Of course, these feelings don’t just disappear. Negative thoughts about my body image are instilled in my mind, but I’ve found that they can be managed and changed into something constructive. I now focus on my body’s health, not my body’s weight. I found refuge in running. I want my body to be strong and powerful, and in order to do that I have to forget about the scale and focus on what my body could achieve. I am proud to say that I no longer feel the need to purge. I have accepted that life has setbacks and eating unhealthy once in a while will not be the end of me.

Most importantly I have learned what makes me feel best. I run, I hike, I stay active in every sense of the word, and I feel strong. Of course I still feel pressure to fit into the impossible mold that we have created for each other, but I remind myself of how strong my body has become. I went from being unhealthy and weak, to being a triathlete and a runner. I will probably never be entirely content with my appearance, but I am the healthiest I have ever been and I am happy. That’s far more important.
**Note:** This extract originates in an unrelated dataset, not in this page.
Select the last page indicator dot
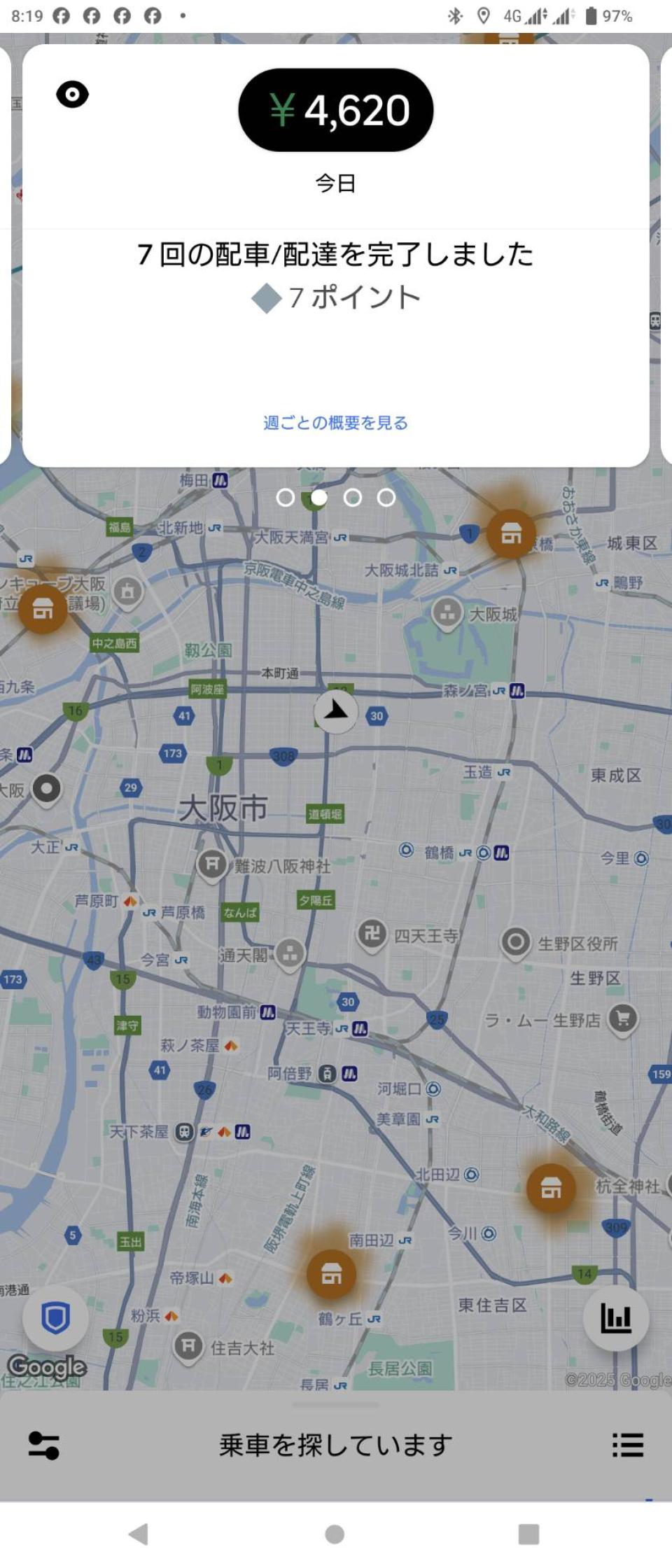Image resolution: width=672 pixels, height=1568 pixels. coord(386,498)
There are a number of myths related to eating disorders and new studies show that, for many, the causes of eating disorders are more complex than the effects of media images, yet, for me, the fact remains that my worth was linked to being skinny. The impossible standards to which I held myself and others was dangerous. Together, we’ve created an unattainable standard but with determination we can work to dismantle it. My father showed me how.